The warning signs had been apparent for at least a year, and the Georgian government had made strenuous efforts to raise the alarm. This time last summer a Russian jet violated Georgian airspace and dropped a missile north of Tbilisi in what appeared to be a botched attack on a Georgian radar installation. Russia denied involvement, but two separate independent investigations found otherwise.

Despite this, Georgia's plea for diplomatic support fell almost entirely on deaf ears.

Whether or not the incident was planned in order to test international reactions to an escalation of Russian military action in Georgia, Moscow clearly took encouragement from the absence of a response. With western governments preoccupied elsewhere - not least with Iran, where they need Russian support for a negotiated solution on the nuclear issue -- Russian strategists evidently concluded that they enjoyed a free hand in their "near abroad".

In April, Vladimir Putin announced that Russia would be strengthening official links with Georgia's two breakaway regions, Abkhazia and South Ossetia, including opening formal relations with their political bodies and strengthening trade ties.

This only confirmed what had been apparent for several years -- that Russia is actively supporting secessionist forces instead of respecting its mandate and behaving as an honest broker. But it ripped away the final pretence that its role in Georgia is one of peacekeeping.

Other steps of escalation quickly followed. Russia moved 400 troops into Abkhazia under the pretext of working on a railway project. Russian planes started shooting down Georgian aerial drones. There was an increase in armed attacks by Russian-backed forces in South Ossetia, including a roadside bomb that injured six Georgian policemen and an attempt to assassinate the head of the pro-Tbilisi provisional administration of South Ossetia.

None of these incidents received much coverage outside the region, so the impression has been created that Georgia initiated the current fighting with an unprovoked assault on South Ossetia. This is quite false. It has surely been a big misjudgment on Georgia's part, but resort to offensive operations came at the end of a long period of rising tension in which Russia had done everything it could to stir up trouble and provoke a reaction.

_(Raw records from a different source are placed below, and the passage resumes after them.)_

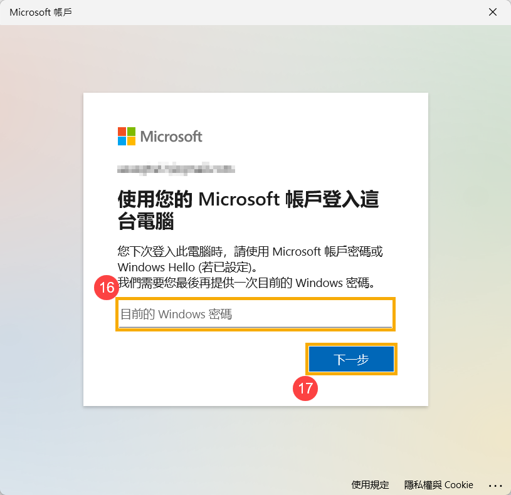Click the 您下次登入此電腦時 description line
Screen dimensions: 511x495
250,251
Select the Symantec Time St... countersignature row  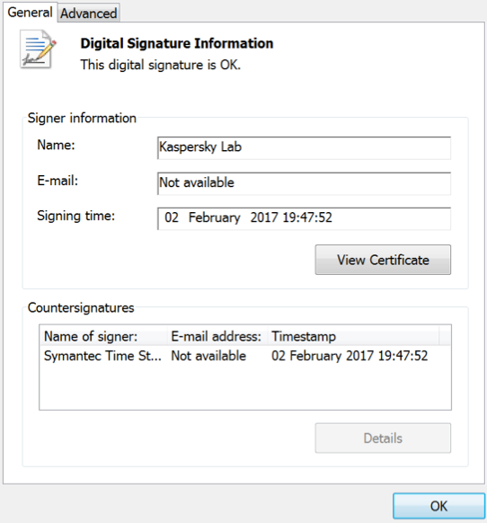click(x=245, y=356)
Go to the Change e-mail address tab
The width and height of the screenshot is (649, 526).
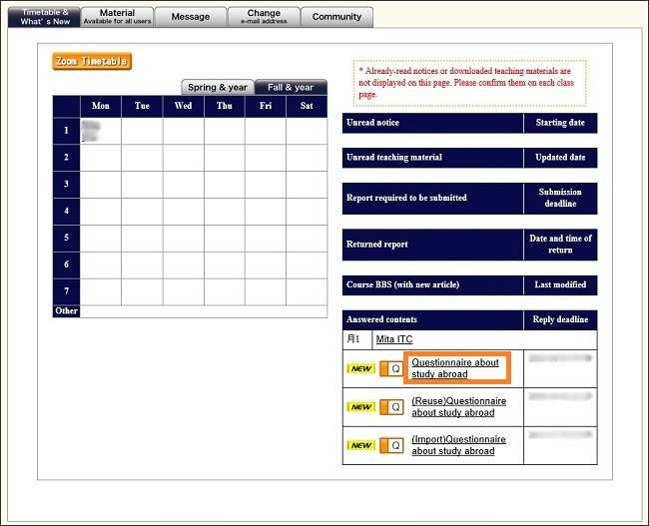coord(264,16)
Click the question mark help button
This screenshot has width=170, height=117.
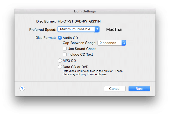tap(22, 89)
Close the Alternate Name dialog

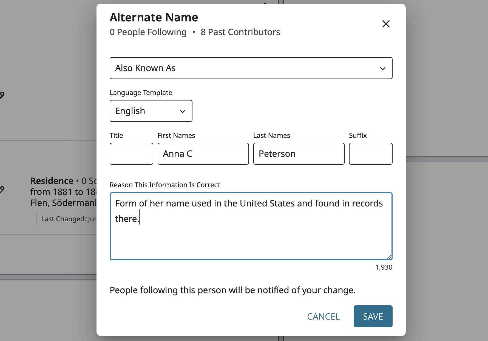pyautogui.click(x=386, y=24)
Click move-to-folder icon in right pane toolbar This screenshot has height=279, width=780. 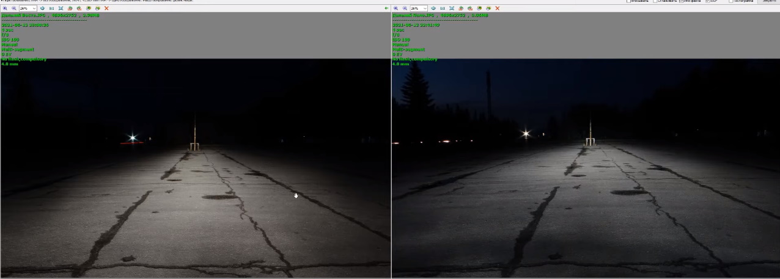click(x=488, y=8)
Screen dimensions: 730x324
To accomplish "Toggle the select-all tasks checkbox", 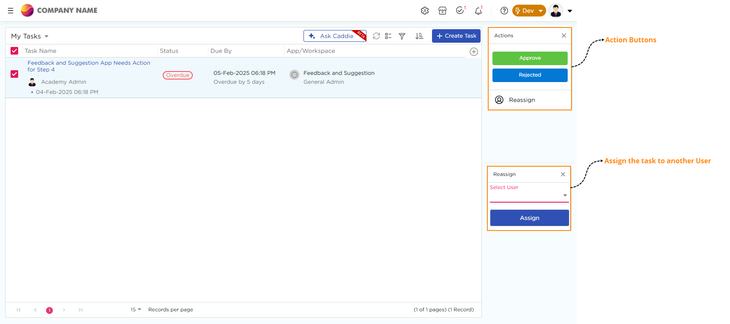I will (14, 51).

The history behind Georgia's "frozen conflicts" is long and complex, and there is certainly fault to be found on all sides. The wars that followed Georgia's independence were brutal affairs in which members of all communities were to be found among the victims and perpetrators. It is therefore understandable that Abkhazians and South Ossetians are suspicious of Tbilisi and want guarantees about their security. It is also true that Georgia's president, Mikheil Saakashvili, has turned out to be something less than the model democrat he first seemed. Many former admirers have been shocked at his increasingly authoritarian leanings.

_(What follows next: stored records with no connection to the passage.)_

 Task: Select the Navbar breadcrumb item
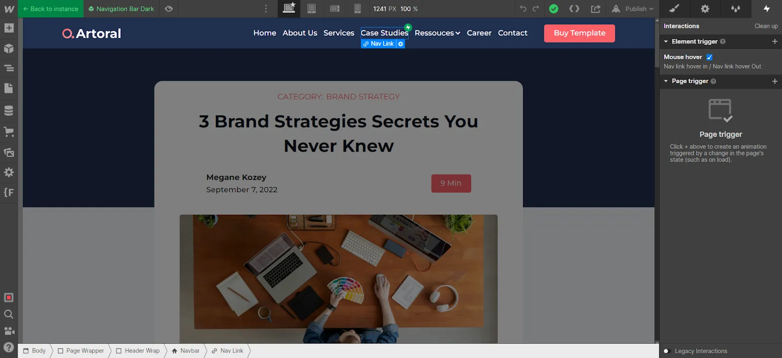coord(185,351)
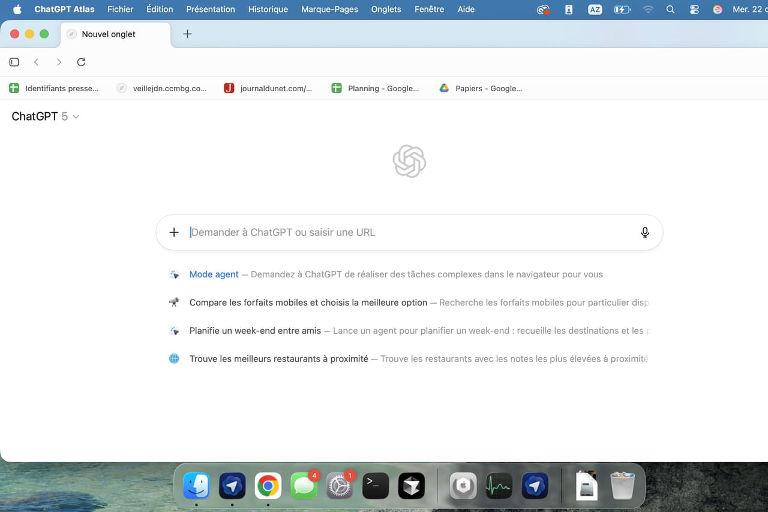The image size is (768, 512).
Task: Click the Demander à ChatGPT input field
Action: 408,232
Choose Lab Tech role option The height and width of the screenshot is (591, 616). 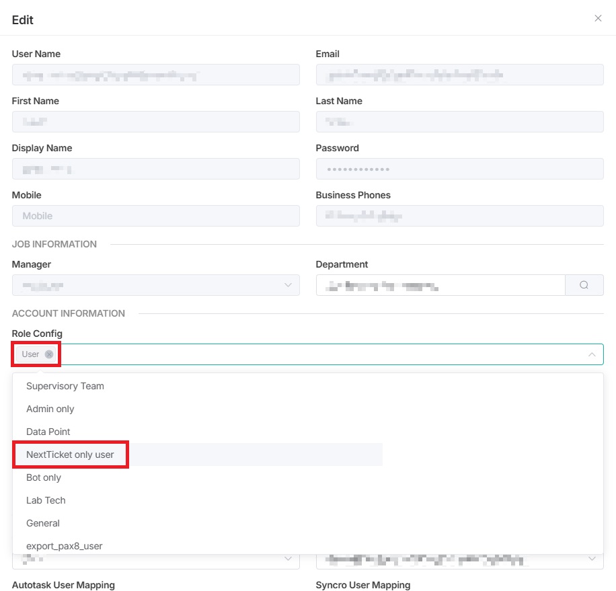46,500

But complexity is no excuse for abdicating moral judgment in situations of this importance. If responsibility for the conflict is not a black and white matter, the picture is not uniformly grey either. By any reasonable measure, the impact of Russian policy has been uniquely destructive in generating instability and political division in the Caucasus.

The events of the early 1990s notwithstanding, Georgia's treatment of minorities that have remained under its rule has been generally good. Whatever his faults, Saakashvili is no Milosevic - and wild Russian allegations of genocide have no independent support. Under approp-riate international supervision, it would be perfectly possible to turn his offer of autonomy for Abkhazia and South Ossetia into a workable constitutional settlement that guaranteed the security and fundamental rights of people living those territories.

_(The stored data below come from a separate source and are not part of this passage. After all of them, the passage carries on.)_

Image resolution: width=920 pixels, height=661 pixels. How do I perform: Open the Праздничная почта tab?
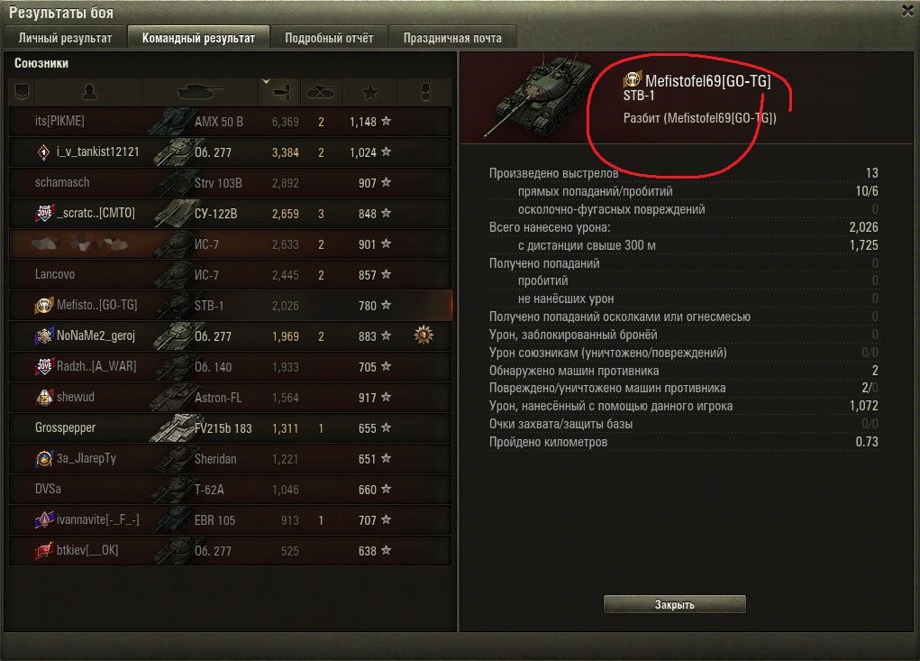452,38
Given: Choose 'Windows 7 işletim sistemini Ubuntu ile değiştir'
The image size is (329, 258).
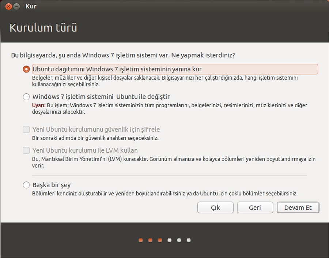Looking at the screenshot, I should [x=26, y=97].
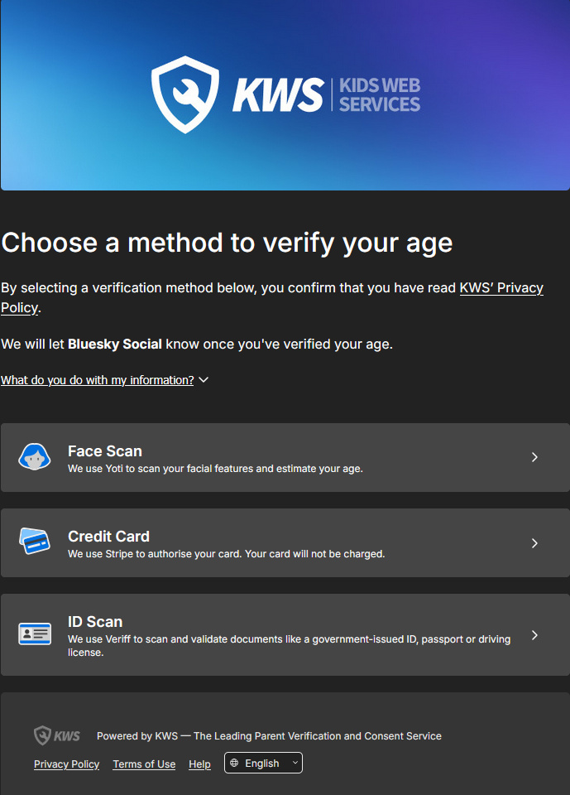Click the KIDS WEB SERVICES banner text
This screenshot has height=795, width=570.
380,95
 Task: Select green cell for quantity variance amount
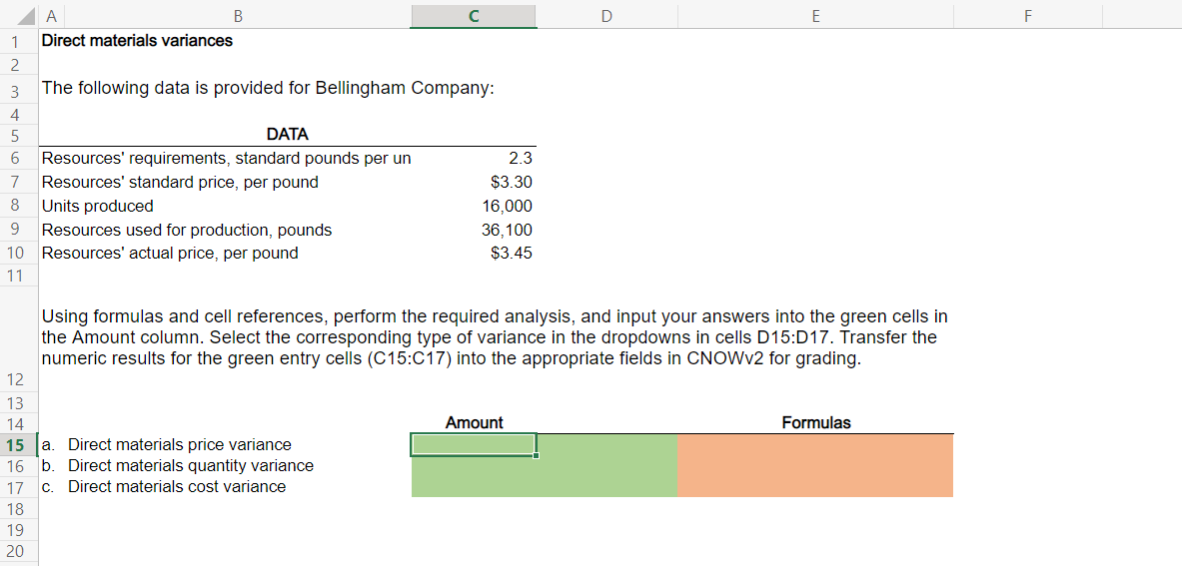click(x=473, y=465)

The problem is that considerations of this nature form no part of Russia's vision for the region. It talks about defending the people of South Ossetia, but the Kremlin's aims are geopolitical rather than humanitarian. It seeks to restore the sphere of influence it regards as Russia's birthright, which it lost with the collapse of the Soviet Union (a "major geopolitical disaster", according to Putin).

There is no place for an independent Georgia (or Ukraine or Moldova) in this mental picture. When Russian leaders talk about the benefits of "sovereign democracy", they are talking exclusively about their own sovereignty and not at all about democracy. The countries on their borders have no right to foreign policies of their own if they conflict with Russia's. This is especially true of energy supplies, where Georgia's role in maintaining the only east-west pipeline route free of Russia's monopolistic grip causes double offence. This is about the Kremlin's attitude to us, too.

So how should western countries respond? The question arises most immediately in relation to Nato, where Georgia hopes to take a step closer to joining by securing a membership action plan. Sceptics within Nato, like Germany, will see the conflict as evidence that Georgia is an unreliable partner best kept at arm's length. This is entirely the wrong way of looking at it. Georgia's security concerns are real, and Russia is the cause. The onus should therefore be on Russia to reduce the security fears that drive the desire for Nato membership by withdrawing unwanted troops and becoming part of a political solution to the frozen conflicts. If it will not do this, it has to accept the consequences.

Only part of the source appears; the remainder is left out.